Andererseits setzen die Unternehmensergebnisse keine Im­pulse für eine Fortsetzung der Ende September 2022 gestarteten Hausse. Die Gewinnberichtssaison biete keine neue Unterstützung, so etwa die Weberbank. Zwar seien die Unternehmensergebnisse im vierten Quartal leicht besser ausgefallen als von den Analysten erwartet, in den USA schlage dennoch ein leichter Rückgang der Gewinne im Vergleich zum Vorjahr zu Buche. In Europa hätten die Unternehmen dagegen etwas besser abgeschnitten und leicht wachsende Gewinne vermeldet. Ein besonderes Augenmerk liege auf den Gewinnmargen der Unternehmen. Trotz merklich gestiegener Kosten habe das Gros der Unternehmen das Niveau seiner Margen im vergangenen Jahr verteidigen bzw. in Teilen sogar steigern können, indem Preise gegenüber Verbrauchern kräftig angehoben worden seien. „Die Bereitschaft, höhere Preise zu bezahlen, sinkt jedoch zunehmend, was es für Unternehmen in Zukunft schwieriger machen dürfte, steigende Kosten auszugleichen“, so das Institut. „Unternehmen können insbesondere ihre Fixkosten nicht so schnell senken. Wir erwarten daher, dass die Kosten im Jahr 2023 stärker wachsen werden als die Um­sätze, und rechnen für dieses Jahr mit rückläufigen Gewinnmargen.“

Noch schwerer wiegt, dass der geldpolitische Impuls, der die Hausse der Aktienmärkte seit dem vergangenen Herbst maßgeblich angetrieben hat, an Kraft zu verlieren scheint. Sinkende Inflationsindikationen schürten in den zurückliegenden Monaten Hoffnungen, dass die Notenbanken ihre Zinsen weniger stark erhöhen würden und die amerikanischen Währungshüter im Lauf der zweiten Hälfte dieses Jahres sogar dazu übergehen würden, ihren Leitsatz wieder zu reduzieren. Die Zentralbanken haben jedoch klar zu verstehen gegeben, dass sie sich noch lange nicht am Ziel sehen, was die Inflationseindämmung betrifft, so dass an den Märkten zunehmend die Befürchtung um sich greift, dass die Leitzinsen für einen längeren Zeitraum auf den erhöhten Niveaus verbleiben werden.

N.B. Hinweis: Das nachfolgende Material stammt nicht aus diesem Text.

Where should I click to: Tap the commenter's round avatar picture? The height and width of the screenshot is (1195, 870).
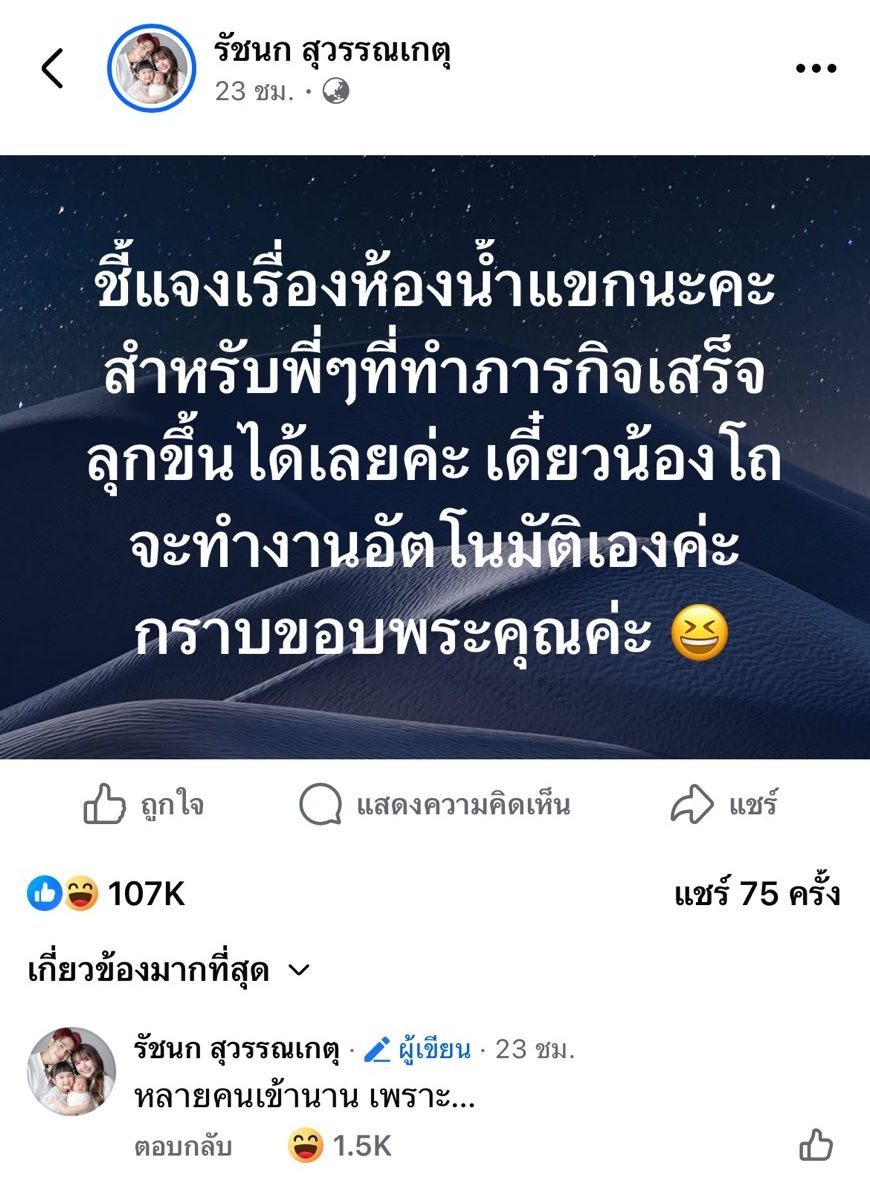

Die US-Daten vom Freitag bestätigen diese Befürchtungen und deuten darauf hin, dass der geldpolitische Impuls zum Gegenwind für die Aktienmärkte mutieren könnte. Denn die Jahresveränderungsrate des für die Fed wichtigen PCE-Preisindex (Personal Consumption Expenditures) ist im Januar auf 5,4% nach 5% im Dezember gestiegen. Noch besorgniserregender ist, dass sich die Jahresrate der um Nahrungsmittel- und Energiepreise bereinigten PCE-Kerninflation von 4,4% auf 4,7% erhöht hat, weil dies eine hartnäckig hohe Inflation anzeigt. Die Zahlen schlugen nicht nur den Aktienmärkten, sondern auch den Anleihemärkten auf den Magen. So kletterte die laufende Verzinsung zweijähriger Bundesanleihen erstmals seit dem Oktober 2008 über die Schwelle von 3%. Der Aktienmarkt wird nun möglicherweise eine Korrektur durchlaufen müssen, bevor er wieder in den Rally-Modus zurückkehren kann.